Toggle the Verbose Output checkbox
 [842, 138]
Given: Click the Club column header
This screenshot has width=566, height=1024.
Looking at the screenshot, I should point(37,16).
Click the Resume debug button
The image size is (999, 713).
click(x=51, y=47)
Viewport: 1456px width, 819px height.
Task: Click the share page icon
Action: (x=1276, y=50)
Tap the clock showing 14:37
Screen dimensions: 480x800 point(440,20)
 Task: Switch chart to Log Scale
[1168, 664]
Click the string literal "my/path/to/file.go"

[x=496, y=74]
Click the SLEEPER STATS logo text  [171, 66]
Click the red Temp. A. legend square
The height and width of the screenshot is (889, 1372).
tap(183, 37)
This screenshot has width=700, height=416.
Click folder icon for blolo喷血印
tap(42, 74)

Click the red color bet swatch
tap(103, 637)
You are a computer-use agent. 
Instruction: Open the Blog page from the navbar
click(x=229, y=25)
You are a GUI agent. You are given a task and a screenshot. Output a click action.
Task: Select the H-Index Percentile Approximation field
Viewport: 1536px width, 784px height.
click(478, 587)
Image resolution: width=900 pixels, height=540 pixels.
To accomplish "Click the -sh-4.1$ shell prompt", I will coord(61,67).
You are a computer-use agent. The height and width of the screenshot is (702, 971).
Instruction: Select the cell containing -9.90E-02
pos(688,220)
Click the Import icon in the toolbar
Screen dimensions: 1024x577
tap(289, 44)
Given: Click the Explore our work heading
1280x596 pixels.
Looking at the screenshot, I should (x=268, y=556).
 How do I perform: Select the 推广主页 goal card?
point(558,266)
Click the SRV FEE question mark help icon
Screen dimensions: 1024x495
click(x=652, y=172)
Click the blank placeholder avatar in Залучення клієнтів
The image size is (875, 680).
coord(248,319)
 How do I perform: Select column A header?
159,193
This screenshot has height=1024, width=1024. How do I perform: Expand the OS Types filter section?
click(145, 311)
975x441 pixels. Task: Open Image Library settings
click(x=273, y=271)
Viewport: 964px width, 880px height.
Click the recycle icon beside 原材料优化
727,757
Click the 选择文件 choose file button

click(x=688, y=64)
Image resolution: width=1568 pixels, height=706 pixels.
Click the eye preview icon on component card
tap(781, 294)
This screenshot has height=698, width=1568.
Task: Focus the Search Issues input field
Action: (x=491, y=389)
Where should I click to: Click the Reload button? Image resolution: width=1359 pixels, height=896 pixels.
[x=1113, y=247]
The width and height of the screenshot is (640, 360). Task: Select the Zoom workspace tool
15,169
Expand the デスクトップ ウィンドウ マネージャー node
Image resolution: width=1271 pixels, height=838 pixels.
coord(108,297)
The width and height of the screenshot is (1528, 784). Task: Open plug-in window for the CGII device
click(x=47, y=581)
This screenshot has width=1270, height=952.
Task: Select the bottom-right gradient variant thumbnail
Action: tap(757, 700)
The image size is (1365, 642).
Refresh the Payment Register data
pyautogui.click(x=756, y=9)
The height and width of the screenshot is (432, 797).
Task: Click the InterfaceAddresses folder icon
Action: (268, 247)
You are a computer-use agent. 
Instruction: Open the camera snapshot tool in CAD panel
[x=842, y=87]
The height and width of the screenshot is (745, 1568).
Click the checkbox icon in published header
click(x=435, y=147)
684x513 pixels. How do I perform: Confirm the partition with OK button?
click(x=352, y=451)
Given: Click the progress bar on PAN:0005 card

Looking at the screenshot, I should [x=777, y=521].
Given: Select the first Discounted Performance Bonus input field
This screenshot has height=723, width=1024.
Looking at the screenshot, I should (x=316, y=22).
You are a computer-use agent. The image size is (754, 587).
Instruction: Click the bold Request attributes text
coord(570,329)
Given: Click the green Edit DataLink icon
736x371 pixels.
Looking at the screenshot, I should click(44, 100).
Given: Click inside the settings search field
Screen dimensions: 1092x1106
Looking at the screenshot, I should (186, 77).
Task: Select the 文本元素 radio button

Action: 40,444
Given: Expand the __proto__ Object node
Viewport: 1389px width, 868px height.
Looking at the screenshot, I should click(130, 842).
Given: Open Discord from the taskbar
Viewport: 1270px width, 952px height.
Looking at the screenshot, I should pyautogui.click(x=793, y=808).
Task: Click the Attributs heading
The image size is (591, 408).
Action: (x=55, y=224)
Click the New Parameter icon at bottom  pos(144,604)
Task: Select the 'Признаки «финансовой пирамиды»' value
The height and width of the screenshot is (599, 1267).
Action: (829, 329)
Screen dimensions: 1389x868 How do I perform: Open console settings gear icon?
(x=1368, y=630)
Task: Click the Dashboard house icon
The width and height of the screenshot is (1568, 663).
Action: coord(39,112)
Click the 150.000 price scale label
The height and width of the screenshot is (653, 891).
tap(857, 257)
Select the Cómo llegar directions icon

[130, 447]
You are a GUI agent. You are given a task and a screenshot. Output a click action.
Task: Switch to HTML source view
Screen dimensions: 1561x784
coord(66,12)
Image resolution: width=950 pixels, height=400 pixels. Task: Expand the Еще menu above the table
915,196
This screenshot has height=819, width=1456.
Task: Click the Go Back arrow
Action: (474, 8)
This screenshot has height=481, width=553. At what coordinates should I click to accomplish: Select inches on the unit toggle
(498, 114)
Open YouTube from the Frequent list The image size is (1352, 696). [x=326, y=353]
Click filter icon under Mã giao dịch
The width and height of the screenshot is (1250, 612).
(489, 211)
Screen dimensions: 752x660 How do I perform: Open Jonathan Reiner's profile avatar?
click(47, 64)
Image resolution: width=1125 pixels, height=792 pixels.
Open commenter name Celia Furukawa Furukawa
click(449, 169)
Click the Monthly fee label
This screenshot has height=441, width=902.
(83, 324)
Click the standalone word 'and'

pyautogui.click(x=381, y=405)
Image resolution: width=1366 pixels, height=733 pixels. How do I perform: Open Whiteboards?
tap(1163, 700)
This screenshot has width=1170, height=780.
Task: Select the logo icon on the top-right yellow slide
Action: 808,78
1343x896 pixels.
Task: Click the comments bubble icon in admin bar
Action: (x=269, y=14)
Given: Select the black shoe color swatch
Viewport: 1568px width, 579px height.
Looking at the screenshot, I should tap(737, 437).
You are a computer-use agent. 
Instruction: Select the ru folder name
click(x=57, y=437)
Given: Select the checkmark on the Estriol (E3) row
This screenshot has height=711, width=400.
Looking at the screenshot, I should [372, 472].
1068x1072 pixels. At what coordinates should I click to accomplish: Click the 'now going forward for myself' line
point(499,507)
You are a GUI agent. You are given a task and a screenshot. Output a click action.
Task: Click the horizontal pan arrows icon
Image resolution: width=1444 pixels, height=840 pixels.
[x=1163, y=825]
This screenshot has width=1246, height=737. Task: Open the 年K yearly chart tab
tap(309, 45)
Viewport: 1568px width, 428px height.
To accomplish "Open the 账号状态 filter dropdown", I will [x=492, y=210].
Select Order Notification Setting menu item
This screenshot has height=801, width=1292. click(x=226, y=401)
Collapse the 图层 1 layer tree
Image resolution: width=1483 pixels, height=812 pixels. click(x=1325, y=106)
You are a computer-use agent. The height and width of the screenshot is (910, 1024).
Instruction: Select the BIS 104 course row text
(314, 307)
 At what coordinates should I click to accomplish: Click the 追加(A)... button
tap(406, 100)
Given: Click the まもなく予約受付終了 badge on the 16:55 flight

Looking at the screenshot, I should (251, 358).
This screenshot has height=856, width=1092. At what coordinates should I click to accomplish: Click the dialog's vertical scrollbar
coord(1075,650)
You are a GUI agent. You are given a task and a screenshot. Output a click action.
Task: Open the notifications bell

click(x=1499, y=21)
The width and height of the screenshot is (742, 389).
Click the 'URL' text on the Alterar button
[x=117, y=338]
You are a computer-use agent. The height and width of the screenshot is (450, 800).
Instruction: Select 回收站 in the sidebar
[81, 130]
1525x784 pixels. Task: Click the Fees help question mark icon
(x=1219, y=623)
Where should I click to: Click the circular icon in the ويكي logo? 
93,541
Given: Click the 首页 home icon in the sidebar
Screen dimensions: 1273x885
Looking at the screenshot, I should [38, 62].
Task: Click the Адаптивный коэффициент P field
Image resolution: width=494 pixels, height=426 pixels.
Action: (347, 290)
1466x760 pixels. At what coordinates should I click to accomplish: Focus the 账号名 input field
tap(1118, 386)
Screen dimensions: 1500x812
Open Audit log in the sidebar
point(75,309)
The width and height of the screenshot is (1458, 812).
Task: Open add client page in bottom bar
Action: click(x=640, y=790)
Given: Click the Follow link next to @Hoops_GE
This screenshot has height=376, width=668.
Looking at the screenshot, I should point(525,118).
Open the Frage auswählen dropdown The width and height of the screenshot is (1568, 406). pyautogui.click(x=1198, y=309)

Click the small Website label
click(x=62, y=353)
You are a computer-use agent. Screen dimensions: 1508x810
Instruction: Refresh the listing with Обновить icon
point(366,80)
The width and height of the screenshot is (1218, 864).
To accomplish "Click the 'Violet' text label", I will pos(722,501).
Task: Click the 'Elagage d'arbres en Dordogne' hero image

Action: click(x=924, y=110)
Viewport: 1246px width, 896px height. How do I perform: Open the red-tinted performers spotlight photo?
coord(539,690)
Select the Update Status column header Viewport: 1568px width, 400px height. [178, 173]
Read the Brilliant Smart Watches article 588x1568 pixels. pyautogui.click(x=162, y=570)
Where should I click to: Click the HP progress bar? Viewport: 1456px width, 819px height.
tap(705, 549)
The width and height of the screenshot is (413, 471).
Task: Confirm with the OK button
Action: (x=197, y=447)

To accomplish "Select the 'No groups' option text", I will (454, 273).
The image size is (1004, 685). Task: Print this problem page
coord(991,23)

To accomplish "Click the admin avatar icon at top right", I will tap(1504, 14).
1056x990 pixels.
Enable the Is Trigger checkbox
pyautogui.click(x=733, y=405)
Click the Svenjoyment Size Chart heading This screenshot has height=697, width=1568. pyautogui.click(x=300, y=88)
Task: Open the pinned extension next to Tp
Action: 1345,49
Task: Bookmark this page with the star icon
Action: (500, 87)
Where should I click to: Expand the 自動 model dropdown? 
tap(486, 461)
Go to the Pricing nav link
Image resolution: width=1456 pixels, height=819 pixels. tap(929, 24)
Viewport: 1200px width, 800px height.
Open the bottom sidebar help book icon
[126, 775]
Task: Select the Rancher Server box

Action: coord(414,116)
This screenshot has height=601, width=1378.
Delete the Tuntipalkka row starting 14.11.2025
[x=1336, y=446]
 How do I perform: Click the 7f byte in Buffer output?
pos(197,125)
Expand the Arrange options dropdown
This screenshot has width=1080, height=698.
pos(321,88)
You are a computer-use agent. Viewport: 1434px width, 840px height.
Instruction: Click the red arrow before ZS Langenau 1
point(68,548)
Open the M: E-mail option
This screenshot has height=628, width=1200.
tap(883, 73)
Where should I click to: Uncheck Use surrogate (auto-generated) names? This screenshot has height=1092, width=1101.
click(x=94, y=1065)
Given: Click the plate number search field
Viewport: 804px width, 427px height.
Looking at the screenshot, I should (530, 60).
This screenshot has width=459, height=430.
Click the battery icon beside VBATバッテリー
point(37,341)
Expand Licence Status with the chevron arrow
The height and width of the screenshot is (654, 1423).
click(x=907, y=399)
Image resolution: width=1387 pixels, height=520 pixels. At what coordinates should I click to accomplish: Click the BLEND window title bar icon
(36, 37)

§ §

▶ _Set problem_:
Pick out and copy every line of the records above that contains the string "heading". Case counts, so a line matches only when the capitalization is the same.

▶ _Answer to this task_:
Given: Click the Explore our work heading
Task: Click the Attributs heading
Click the Svenjoyment Size Chart heading This screenshot has height=697, width=1568. pyautogui.click(x=300, y=88)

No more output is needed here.